Its online job ad boasts return airfares to Perth, six months’ accommodation including utilities in “a modern fully furnished share house”, and the cost of two weeks in quarantine, among other subsidies.
“Western Australia is COVID-19 free and enjoys the freedoms we are all used to,” the ad stated.
“If you’re looking for a sea change, meet the essential criteria and willing to abide by Government entry requirements.”
‘We are run off our feet’
Managing director Shane Wormall said he needed to employ 20 to 30 workers.
“It has never been busier, we are run off our feet — as is the whole industry,” he said.
“We are extremely short-staffed presently.
“We have the resource sector here in WA that is drawing from the same pool of people as well, [and] a lot of big capital infrastructure projects.
“We’ve reached out now and tried to go out on a limb and advertised in the Northern Territory, in Queensland and in South Australia to try and get final trim machine operators here in Western Australia.
“We are looking for final trim operators, excavators, front end loaders and the likes.”
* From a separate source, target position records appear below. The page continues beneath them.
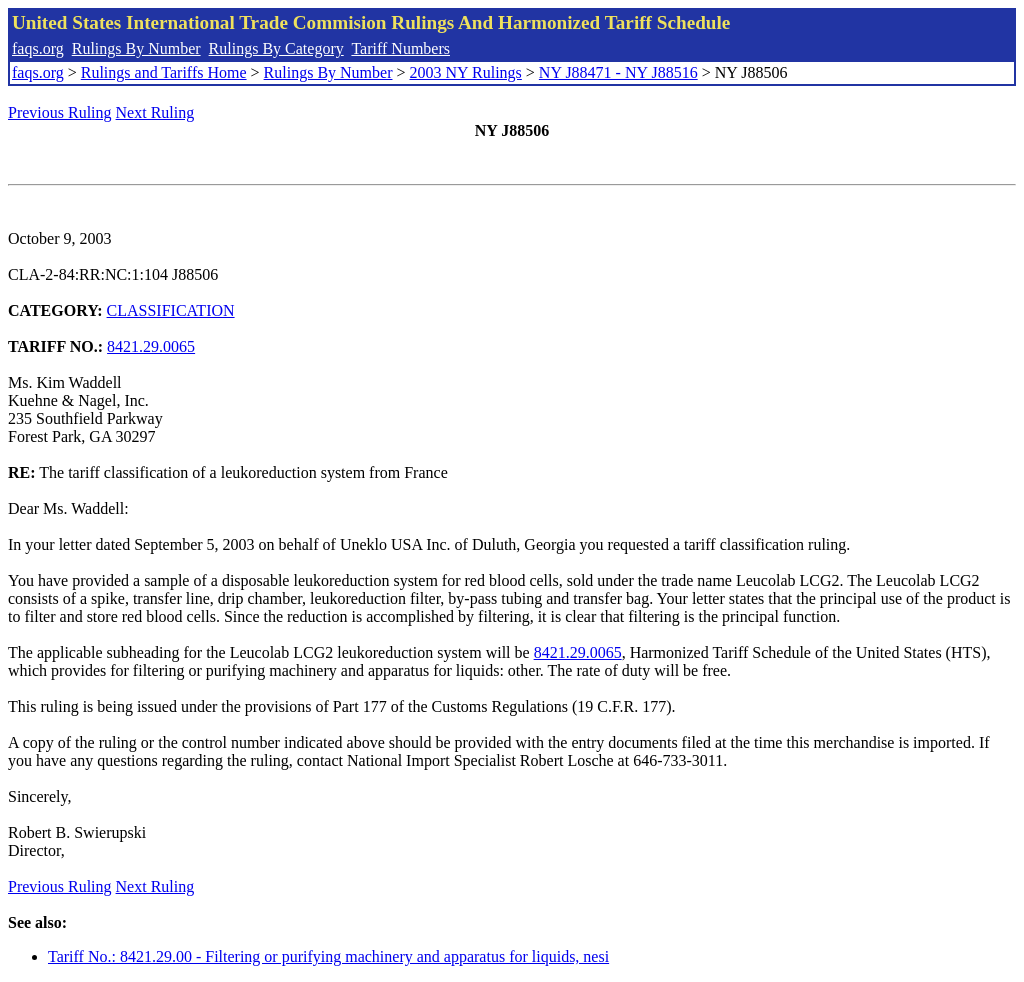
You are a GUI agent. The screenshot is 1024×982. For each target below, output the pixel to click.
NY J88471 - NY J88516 (618, 72)
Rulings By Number (136, 48)
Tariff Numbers (400, 48)
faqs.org (38, 48)
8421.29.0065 (151, 346)
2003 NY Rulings (466, 72)
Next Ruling (155, 112)
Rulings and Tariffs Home (164, 72)
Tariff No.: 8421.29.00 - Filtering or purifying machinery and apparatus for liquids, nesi (328, 956)
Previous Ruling (60, 112)
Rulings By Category (276, 48)
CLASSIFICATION (171, 310)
‘From historic low to historic high’
HIA executive director Cath Hart said the demand for skilled workers was a direct result of state and federal government home builder stimulus packages — $25,000 from the Federal Government and then another $20,000 from the West Australian Government.
She said new home sales data demonstrated a 170 per cent rise in sales in the two months since the government incentives were announced, compared with the previous two months.
“When the grants were announced, the residential building industry in WA was at a 20-year low in activity, so we are effectively going from a historic low to a historic high pretty well overnight,” she said.
“So it doesn’t come as a complete surprise that we have some constraints around labour and land.”
Ms Hart said she hoped skilled workers who left WA after the mining boom might return to the state for work.
“HIA’s latest forecast for residential building shows that WA will be the only state to increase home building starts in the coming year,” she said.
“And interestingly in detached housing, we are also seeing a return to pre-COVID levels of activity.”
Hays Recruiting state director Chris Kent said there was a labour shortage across mining and construction, with operator drivers in high demand.
He said it would be hard to attract workers from interstate for short-term contracts.
“The challenge with some of this contract work is it is hard to lure families, particularly if they have to come over and isolate for two weeks for a casual position,” he said.
“The solution is really to look to our displaced workforce and see if we can upskill them quickly and safely.”
He said some companies were pushing up wages in order to attract workers.
“It is definitely putting upward pressure on hourly rates for casual labour and casual operators,” he said.
“Really the only thing that can be done is more friendly rosters, higher wages and potentially bonuses for completion of contracts.
“Unfortunately, companies with a lesser brand will probably need to pay a little more than the big-name companies in order to attract staff.”